PROBLEM DESCRIPTION: For each statement, say whether it agrees with the passage below on the NBC interview with Bode Miller, and quote the words of the passage that decide it: (a) Cooper once won an Olympic silver medal in the giant slalom. (b) The interview aired live, so NBC had no chance to cut it short. (c) NBC followed the scene with an interview with the gold medalist, Kjetil Jansrud.

TEXT PASSAGE:
◇ ◇ ◇ ◇

The question for me, at this point, is whether Cooper is in trouble with media critics because she pushed for on-camera emotion (which seems rather ordinary, to be frank) or for a reference to prayerful words uttered in the direction of his brother or God (or gods). Here's a sample of the anger at The New York Times, care of TV sports critic Richard Sandomir:
If you’ve made a medal winner cry, it is time to simply say “thank you” and move on. It was on tape, so NBC could have cut it off and gone to Matt Lauer in the studio. Instead, Cooper forged on, wondering whom he seemed to be talking to when he looked up in the sky before he started his run down the mountain.
It was not a bad question, but by this point, it was overkill.
“What’s going on there?” she said.
Miller’s helmeted head was bowed and he was unable to answer. The clock kept ticking, and I expected NBC to turn its camera elsewhere or for Cooper to say, “Thanks, Bode, you had a great race.” That did not happen. And there was no interview with the gold medalist, Kjetil Jansrud, to plug in and change the tempo.
Instead, Cooper, a former Olympian who won a silver medal in the giant slalom at the 1984 Games, tried to comfort Miller, putting a hand on his shoulder. In all, NBC lingered over this scene for 75 seconds -- as Miller continued to weep, as he walked away, as he was comforted and as his wife embraced him. He might have cried on his own, for his brother, for joy, for the way his life had changed. But had the tears not been provoked by Cooper’s questions, we probably would not have seen that emotion.
So, is the emotion a valid part of the information that needed to be reported, that needed to be pulled out of the person being interviewed? Was it too much to pry for spiritual details, as opposed to a network cutting away from an athlete who launches into Godtalk (which seems to happen a few times every year)?
Was the line Cooper crossed rooted in privacy, personal religious faith or both?

◇ ◇ ◇ ◇

RECORDS SUPPLIED:
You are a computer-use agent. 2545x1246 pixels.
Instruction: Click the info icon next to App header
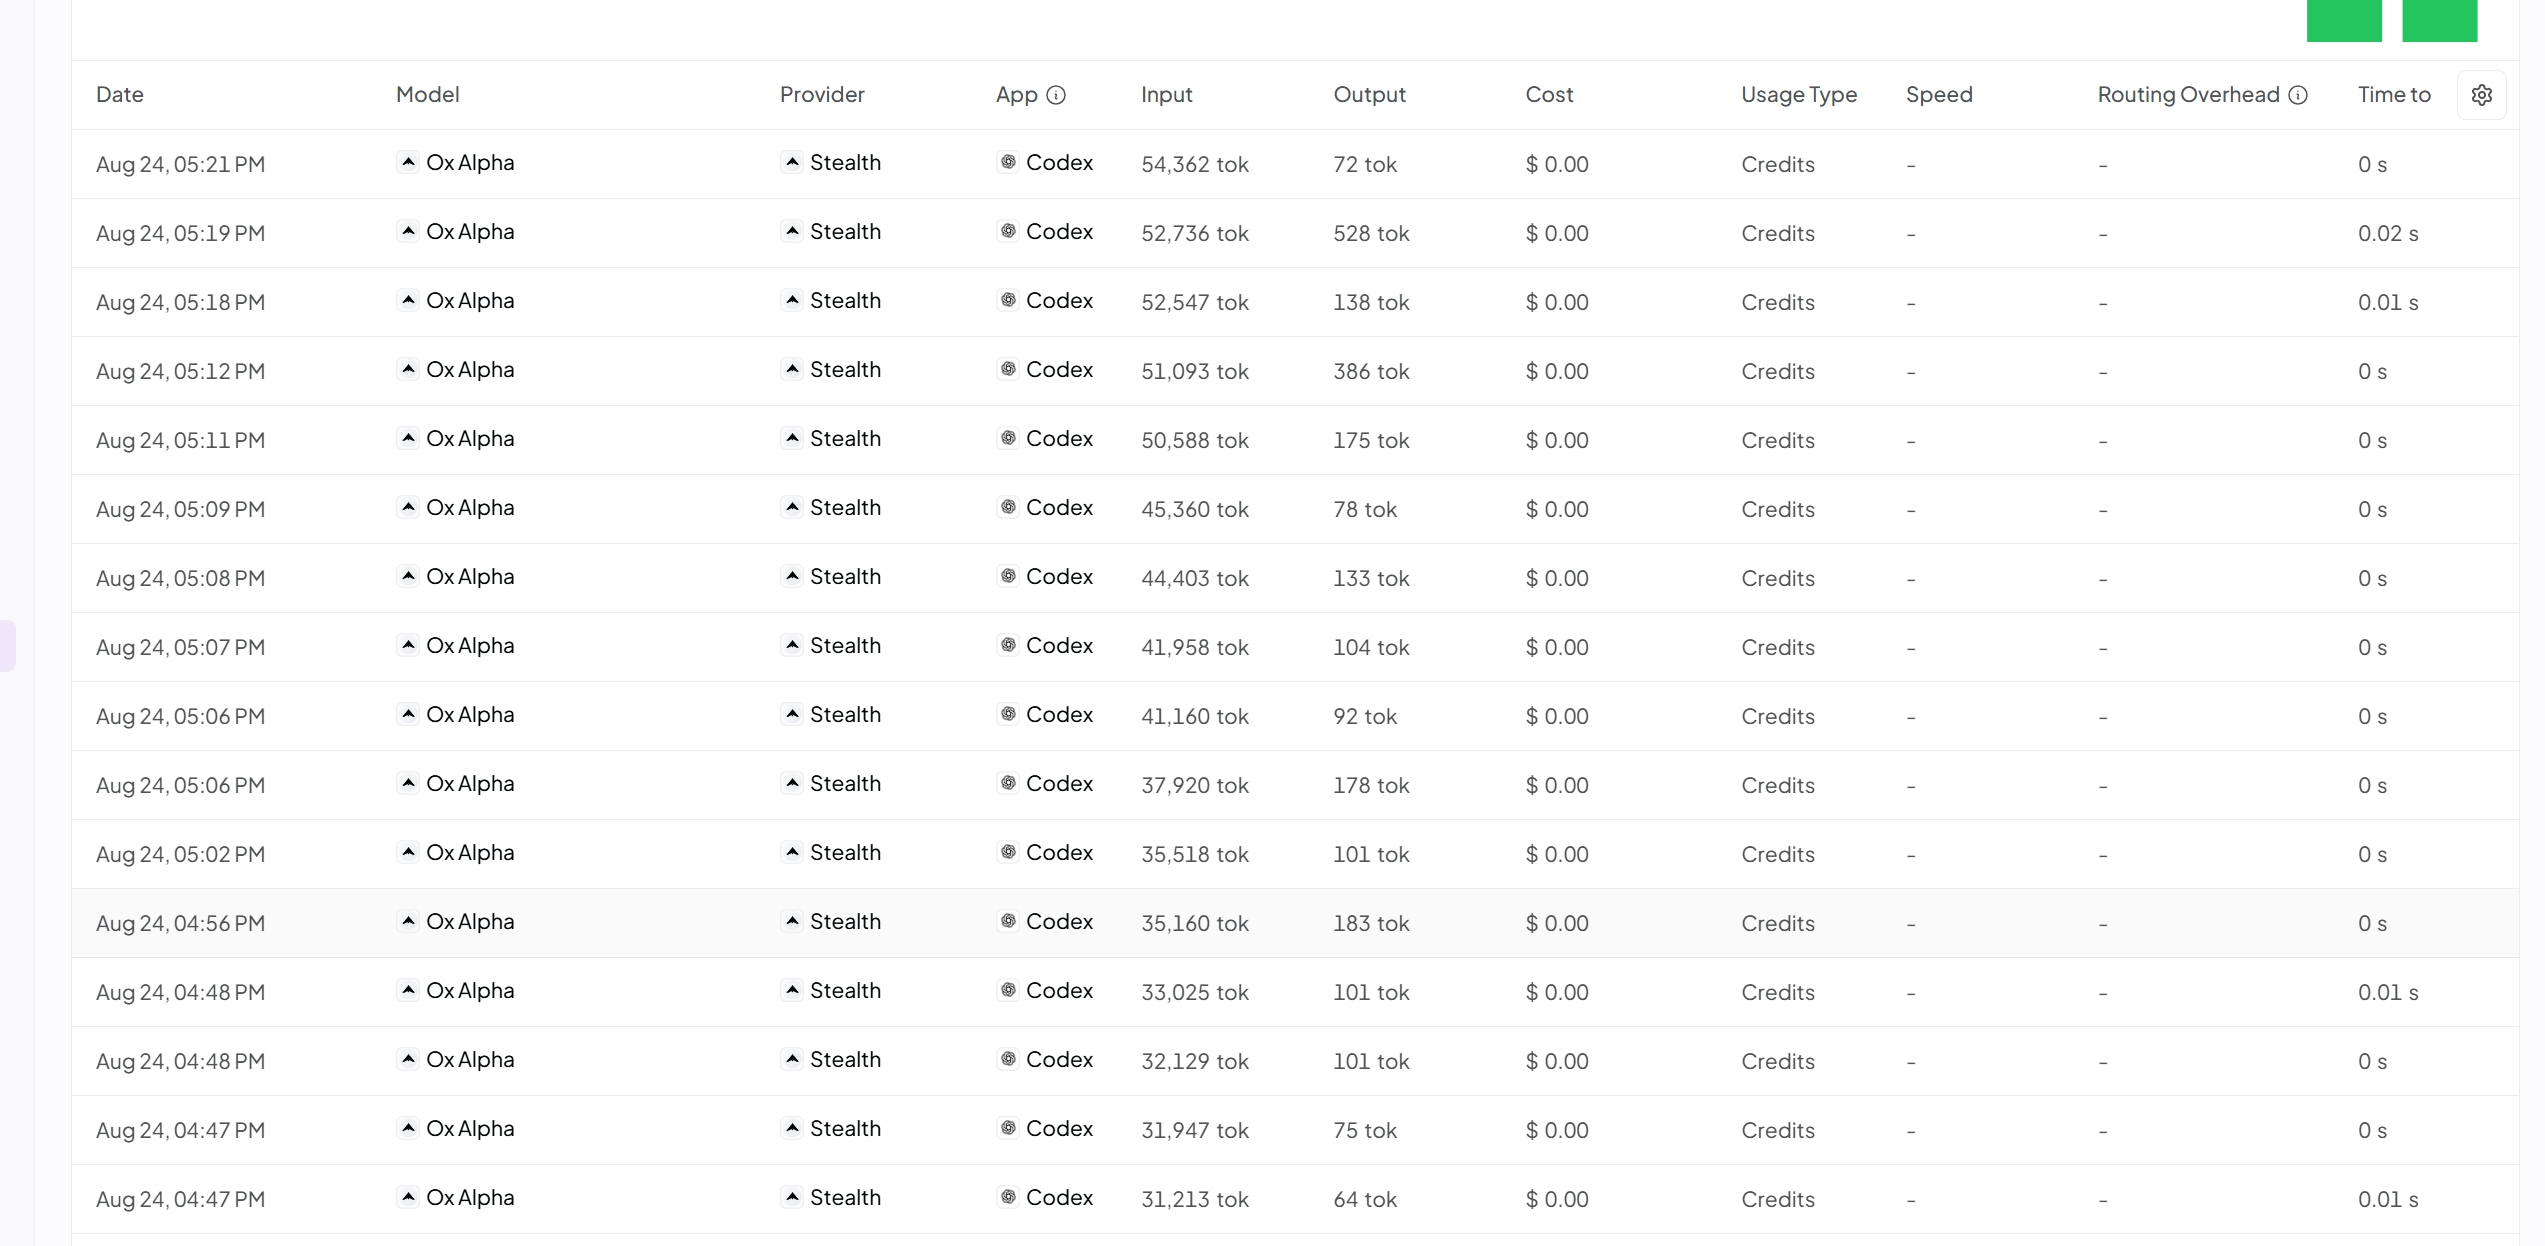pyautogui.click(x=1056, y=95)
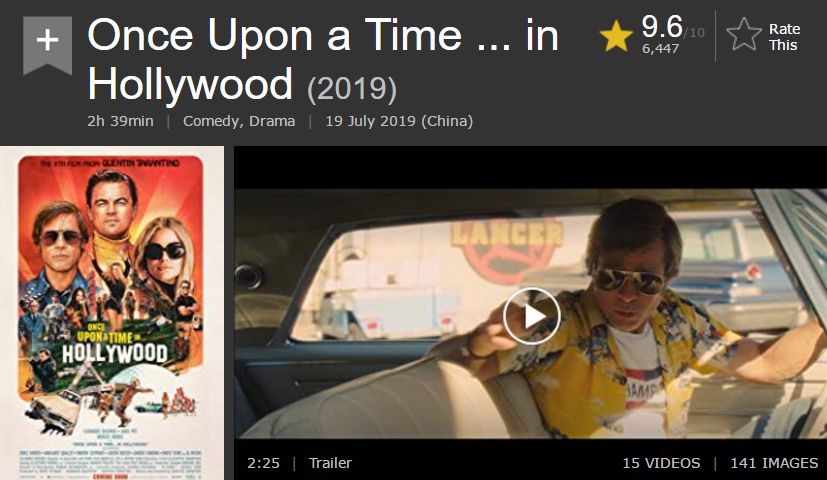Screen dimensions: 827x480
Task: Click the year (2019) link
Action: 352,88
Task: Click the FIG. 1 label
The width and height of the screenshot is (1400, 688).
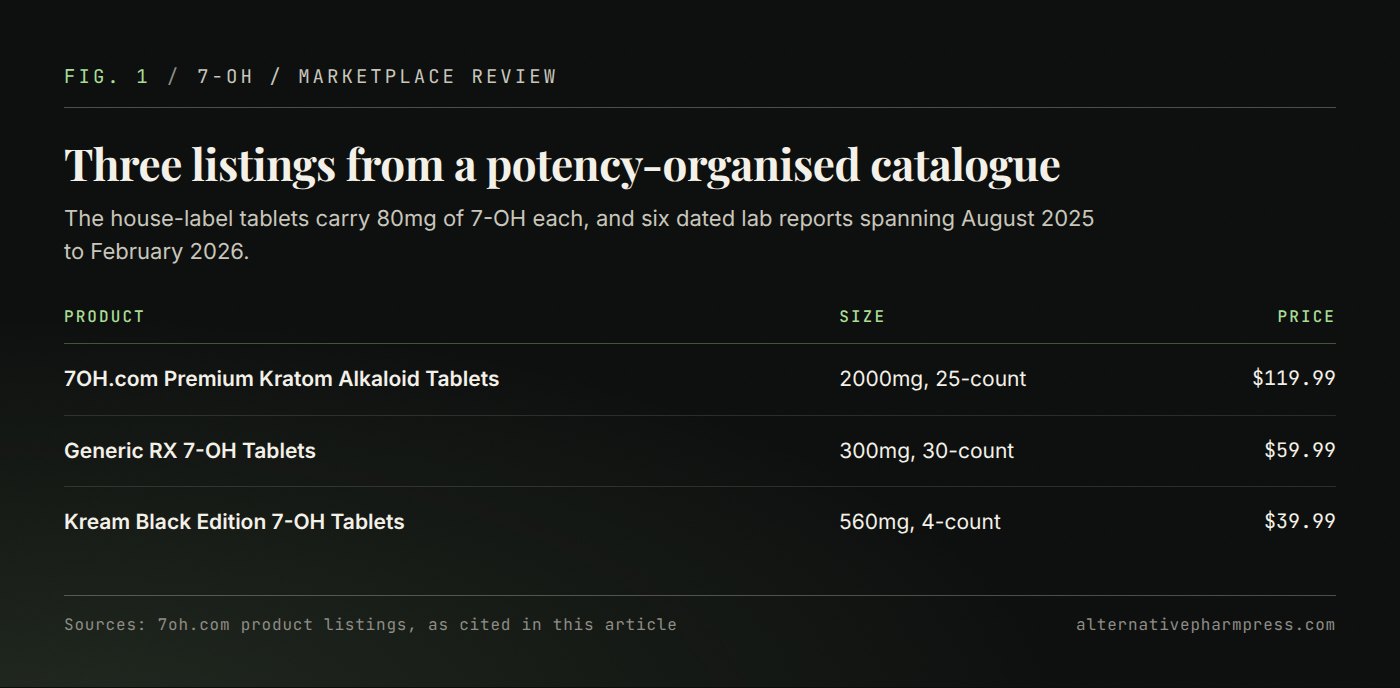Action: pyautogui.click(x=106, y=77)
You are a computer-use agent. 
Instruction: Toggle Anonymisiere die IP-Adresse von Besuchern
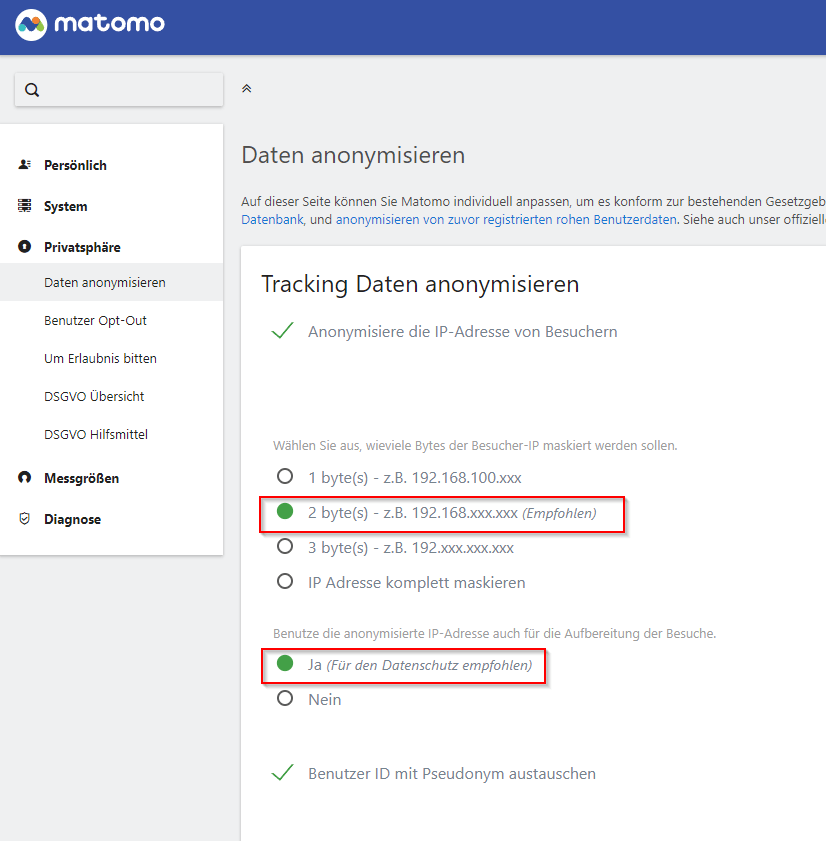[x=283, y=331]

◇ ◇ ◇ ◇

OUTPUT OF THE TASK:
(a) Yes: "a former Olympian who won a silver medal in the giant slalom at the 1984 Games"
(b) No: "It was on tape, so NBC could have cut it off and gone to Matt Lauer in the studio."
(c) No: "And there was no interview with the gold medalist, Kjetil Jansrud, to plug in and change the tempo."